The education of the female population is… one of the most pressing of the moral needs of the Islands; for on this, under God’s blessing, depends not only the future elevation of the moral character of the people, but the very existence of the native race.


Finally, after all the speeches a resolution was passed unanimously…


“That this meeting desire to offer their most respectful thanks to Queen Emma for her graciousness in honouring this meeting with her presence, and to tender to Her Majesty the expression of their heartfelt sympathy in her noble efforts to promote civilization and Christianity among the Hawaiian people.”

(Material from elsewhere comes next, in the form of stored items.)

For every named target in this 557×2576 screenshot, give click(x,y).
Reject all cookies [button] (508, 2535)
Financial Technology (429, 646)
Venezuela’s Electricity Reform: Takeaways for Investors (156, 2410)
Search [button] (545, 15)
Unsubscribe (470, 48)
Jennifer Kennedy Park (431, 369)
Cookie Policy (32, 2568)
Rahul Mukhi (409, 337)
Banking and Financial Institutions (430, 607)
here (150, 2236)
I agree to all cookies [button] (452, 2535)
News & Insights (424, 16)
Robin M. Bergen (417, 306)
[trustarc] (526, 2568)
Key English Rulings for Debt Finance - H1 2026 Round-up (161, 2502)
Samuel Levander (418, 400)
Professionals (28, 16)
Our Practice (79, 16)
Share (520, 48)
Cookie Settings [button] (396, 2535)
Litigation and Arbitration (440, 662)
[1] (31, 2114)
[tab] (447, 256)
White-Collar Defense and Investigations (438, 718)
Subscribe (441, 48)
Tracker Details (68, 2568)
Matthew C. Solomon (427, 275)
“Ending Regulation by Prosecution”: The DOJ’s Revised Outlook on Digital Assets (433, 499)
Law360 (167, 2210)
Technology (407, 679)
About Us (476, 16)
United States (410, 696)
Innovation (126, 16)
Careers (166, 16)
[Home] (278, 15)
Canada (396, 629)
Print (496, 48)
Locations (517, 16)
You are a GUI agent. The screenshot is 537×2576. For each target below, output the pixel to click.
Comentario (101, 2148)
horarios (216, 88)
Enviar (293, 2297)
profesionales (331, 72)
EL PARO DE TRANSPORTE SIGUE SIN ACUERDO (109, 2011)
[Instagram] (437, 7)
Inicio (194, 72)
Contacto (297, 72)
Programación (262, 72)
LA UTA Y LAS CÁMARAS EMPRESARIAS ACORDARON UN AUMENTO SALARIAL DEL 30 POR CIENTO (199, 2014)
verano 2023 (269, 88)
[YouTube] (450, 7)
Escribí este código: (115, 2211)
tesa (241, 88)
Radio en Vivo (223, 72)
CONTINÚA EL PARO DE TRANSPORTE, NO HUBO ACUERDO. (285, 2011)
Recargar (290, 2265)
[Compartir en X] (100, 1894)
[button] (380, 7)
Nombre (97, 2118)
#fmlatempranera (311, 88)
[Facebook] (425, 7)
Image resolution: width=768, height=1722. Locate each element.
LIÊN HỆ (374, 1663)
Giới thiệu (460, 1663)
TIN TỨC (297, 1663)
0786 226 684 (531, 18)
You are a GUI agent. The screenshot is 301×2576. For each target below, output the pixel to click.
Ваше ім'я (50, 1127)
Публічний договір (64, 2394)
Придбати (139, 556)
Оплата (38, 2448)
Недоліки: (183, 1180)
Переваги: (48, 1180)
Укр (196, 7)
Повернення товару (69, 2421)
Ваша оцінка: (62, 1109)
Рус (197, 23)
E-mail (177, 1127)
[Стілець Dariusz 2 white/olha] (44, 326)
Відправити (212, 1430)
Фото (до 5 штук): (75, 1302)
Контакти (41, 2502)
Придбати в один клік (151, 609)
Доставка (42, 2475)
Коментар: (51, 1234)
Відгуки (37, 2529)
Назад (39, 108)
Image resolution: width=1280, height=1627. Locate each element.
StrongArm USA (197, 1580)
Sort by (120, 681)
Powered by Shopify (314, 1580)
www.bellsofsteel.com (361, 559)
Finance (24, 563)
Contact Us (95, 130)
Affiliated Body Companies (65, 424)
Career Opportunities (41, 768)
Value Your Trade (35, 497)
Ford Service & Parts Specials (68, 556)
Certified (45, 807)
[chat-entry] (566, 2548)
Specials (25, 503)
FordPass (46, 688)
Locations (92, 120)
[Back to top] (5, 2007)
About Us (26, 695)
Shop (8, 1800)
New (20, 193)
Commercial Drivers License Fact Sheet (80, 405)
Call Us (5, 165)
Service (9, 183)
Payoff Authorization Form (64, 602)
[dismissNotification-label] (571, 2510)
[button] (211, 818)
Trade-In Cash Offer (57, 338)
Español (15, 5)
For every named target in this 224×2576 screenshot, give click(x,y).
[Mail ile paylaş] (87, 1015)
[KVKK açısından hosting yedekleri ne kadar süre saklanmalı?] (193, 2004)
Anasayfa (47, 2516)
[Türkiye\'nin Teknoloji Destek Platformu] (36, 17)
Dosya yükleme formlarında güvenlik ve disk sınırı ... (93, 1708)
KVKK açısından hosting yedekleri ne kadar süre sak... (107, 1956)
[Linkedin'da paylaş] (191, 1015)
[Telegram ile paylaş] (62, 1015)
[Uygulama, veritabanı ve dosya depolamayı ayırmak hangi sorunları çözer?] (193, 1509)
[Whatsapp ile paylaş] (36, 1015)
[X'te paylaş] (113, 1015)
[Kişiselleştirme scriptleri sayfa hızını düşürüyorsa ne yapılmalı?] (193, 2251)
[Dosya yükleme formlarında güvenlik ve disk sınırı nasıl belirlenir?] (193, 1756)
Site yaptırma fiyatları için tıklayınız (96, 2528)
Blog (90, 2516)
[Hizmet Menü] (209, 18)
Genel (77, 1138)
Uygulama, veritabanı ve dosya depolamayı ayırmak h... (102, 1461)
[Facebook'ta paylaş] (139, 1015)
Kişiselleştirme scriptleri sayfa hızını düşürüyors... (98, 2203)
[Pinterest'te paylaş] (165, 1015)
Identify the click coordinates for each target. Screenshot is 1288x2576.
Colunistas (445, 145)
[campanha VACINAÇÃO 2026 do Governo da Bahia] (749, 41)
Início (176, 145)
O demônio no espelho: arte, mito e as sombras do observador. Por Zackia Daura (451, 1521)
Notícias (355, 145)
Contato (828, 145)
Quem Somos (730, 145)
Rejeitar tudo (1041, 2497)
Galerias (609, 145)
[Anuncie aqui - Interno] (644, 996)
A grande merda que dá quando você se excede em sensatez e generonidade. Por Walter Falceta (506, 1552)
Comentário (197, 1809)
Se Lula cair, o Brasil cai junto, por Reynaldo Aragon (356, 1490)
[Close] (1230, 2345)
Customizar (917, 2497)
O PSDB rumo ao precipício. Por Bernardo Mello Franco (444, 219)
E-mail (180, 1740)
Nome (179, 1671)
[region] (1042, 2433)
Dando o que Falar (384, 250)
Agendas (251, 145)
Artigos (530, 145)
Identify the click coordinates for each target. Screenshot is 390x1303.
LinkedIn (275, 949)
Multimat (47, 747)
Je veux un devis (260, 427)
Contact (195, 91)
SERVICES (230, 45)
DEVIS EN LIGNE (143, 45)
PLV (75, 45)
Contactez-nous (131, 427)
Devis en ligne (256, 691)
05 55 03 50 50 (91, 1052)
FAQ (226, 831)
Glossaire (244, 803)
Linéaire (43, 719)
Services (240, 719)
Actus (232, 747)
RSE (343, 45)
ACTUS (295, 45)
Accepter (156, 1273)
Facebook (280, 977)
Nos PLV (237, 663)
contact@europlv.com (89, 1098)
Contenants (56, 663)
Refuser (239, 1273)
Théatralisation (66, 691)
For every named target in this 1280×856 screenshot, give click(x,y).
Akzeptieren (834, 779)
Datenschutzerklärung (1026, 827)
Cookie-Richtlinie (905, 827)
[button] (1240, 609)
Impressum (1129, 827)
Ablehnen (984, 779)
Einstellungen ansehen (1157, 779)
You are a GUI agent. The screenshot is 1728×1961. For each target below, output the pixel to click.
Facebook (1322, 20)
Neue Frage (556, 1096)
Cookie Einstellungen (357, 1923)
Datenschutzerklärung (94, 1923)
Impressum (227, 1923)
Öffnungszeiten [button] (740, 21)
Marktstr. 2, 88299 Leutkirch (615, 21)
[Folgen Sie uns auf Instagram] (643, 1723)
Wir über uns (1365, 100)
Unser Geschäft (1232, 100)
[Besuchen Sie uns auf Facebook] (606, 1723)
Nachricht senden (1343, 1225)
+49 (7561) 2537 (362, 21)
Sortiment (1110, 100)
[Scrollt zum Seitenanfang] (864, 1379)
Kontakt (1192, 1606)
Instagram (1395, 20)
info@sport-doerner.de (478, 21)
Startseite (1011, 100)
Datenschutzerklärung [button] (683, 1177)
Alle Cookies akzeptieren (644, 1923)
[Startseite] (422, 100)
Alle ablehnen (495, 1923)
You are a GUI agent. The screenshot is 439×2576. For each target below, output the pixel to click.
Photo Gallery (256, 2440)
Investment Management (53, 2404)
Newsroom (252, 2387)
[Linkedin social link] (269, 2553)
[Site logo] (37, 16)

The collection amounted to £50, 8 shillings and 9 pence.

Queen Emma’s signature, Hedingham Castle, August 5th 1865


Queen Emma stayed at Hedingham Castle for two nights, and as she was a devout member of the Anglican church, there’s a good chance her stay included a visit to nearby St Nicholas Church.


What became of Queen Emma?


After her exhausting 18-month tour of Europe and the USA, which raised over $16,000 dollars, Queen Emma returned to Hawaii.


St Andrew’s Cathedral was built using money raised on the trip. It was constructed using Caen stone, shipped from Normandy to Hawaii as ships ballast. The first phase took 20 years to build and opened in time for Christmas 1886.


Today it has a special Royal Patrons Chapel to honour the memory of its founders, King Kamehameha IV and Queen Emma.


In 1874, although she had the support of many Native Hawaiians, Queen Emma was unsuccessful in an election to become the new head of state of Hawaii, and retired gracefully from public life.


After her meetings with Queen Victoria, they became lifelong friends and corresponded regularly.


She died in 1883, aged 49, and is buried in the Royal Mausoleum of Hawaii.